Is the matrix $A_{nm} = 1/(2-a_n-a_m)$ with $0 \le a_n < 1$ for $n = 1,2,....,N$ positive? Is the $N \times N$ matrix $A_{nm} = 1/(2-a_n-a_m)$ where $0 \le a_n < 1$ for
$n=1,2,....,N$ non negative?    For the $2 \times 2$ case the answer is yes.
The diagonal entries are positive and the determinant is non negative.
I have played around with the $3 \times 3$ case and have found no counter examples.  I think the result may be true in general.  If so this must be well known.  This came up in the theory of E-0-semigroups.
Thanks for listening.
 A: The answer is Yes for the following reason. Use the fact that
$$\frac1K=\int_0^1t^{K-1}dt.$$
Then
$$A=\int_0^1S(t)dt$$
where
$$S(t)={\rm Mat}(t^{1-a_n-a_m})=tV(t)\otimes V(t),\qquad V(t)=\begin{pmatrix} t^{-a_1} \\ \vdots \\ t^{-a_N} \end{pmatrix}.$$
Since $S(t)$ is symmetric, positive semi-definite, $A$ is so. Actually, the vectors $V(t)$ span ${\mathbb R}^N$ and therefore $A$ is positive definite.
A: Notation: I will use the symbols $A>0$ and $A\geq 0$ to denote that $A$ is positive definite / semidefinite respecrtively (Löwner order).

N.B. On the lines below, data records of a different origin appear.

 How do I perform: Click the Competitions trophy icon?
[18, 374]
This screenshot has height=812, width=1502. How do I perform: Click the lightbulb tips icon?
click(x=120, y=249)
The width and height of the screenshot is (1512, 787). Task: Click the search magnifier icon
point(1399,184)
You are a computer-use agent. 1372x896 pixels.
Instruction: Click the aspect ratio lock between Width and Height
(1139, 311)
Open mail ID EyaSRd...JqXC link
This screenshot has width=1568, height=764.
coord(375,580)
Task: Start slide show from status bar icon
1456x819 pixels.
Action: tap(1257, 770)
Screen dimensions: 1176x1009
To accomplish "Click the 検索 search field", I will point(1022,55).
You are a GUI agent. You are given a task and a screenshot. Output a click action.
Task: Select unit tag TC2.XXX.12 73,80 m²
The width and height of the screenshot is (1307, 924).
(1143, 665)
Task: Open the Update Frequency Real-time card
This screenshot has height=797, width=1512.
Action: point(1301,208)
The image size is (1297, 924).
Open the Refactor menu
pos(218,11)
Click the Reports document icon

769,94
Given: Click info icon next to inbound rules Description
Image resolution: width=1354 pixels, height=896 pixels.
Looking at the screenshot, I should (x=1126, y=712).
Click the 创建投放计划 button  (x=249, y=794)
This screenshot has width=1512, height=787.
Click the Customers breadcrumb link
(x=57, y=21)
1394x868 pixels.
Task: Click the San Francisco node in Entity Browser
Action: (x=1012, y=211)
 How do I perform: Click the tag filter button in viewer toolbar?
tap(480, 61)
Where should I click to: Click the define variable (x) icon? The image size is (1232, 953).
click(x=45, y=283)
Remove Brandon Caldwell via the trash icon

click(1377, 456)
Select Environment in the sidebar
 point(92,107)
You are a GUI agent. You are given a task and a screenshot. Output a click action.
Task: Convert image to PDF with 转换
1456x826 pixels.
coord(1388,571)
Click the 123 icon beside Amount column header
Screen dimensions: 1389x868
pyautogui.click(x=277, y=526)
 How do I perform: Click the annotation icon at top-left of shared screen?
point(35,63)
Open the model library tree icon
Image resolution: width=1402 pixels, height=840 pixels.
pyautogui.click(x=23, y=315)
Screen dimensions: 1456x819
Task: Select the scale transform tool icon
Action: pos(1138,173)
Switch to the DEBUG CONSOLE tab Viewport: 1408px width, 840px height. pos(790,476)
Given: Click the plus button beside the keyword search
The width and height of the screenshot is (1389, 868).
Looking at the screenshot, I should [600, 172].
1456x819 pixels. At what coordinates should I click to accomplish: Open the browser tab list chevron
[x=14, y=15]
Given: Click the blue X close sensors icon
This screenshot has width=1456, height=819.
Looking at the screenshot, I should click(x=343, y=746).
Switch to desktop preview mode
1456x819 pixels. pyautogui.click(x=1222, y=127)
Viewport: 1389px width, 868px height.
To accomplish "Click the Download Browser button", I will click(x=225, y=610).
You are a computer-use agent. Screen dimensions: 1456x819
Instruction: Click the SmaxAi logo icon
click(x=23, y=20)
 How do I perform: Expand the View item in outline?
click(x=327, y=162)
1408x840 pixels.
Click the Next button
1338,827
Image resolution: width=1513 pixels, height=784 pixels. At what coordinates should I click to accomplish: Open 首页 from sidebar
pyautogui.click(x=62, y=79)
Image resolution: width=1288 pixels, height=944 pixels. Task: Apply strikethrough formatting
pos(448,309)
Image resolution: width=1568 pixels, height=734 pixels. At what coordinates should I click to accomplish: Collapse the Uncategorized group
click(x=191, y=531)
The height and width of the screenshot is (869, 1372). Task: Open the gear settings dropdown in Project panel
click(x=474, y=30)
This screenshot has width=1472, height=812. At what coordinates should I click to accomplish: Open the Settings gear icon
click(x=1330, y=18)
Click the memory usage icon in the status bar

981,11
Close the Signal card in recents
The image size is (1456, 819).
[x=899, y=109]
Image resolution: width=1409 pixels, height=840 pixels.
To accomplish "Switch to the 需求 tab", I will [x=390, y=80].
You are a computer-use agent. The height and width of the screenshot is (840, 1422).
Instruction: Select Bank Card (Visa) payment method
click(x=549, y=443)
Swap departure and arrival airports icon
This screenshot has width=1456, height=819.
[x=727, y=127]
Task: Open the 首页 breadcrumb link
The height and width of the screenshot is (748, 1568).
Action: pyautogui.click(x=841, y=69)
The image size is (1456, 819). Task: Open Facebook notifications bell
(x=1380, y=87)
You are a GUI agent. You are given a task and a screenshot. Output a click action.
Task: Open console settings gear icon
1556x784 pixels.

Let $D > 0$ be the diagonal matrix with $D_{nn} = 1-a_n$. Then, direct verification shows that
$$DA+AD = E,$$ where $E$ is the matrix of all ones. This is a Lyapunov equation for $A$, and it is known that its solution is positive semidefinite when $D>0$ and $E \geq 0$. This result can be proved also directly in this case: let $v$ be an eigenvector of $A$ with eigenvalue $\lambda$ (real because $A$ is symmetric); multiply the equation on the left and on the right by $v^*$ and $v$ to get
$$
2\lambda(v^*Dv) = v^*Ev.
$$
Hence
$$
\lambda = (v^*Ev) / 2(v^*Dv) \geq 0.
$$
Thus the eigenvalues of $A$ are non-negative. $A>0$ is false, there are counterexamples (e.g., all the $a_i$ are zero).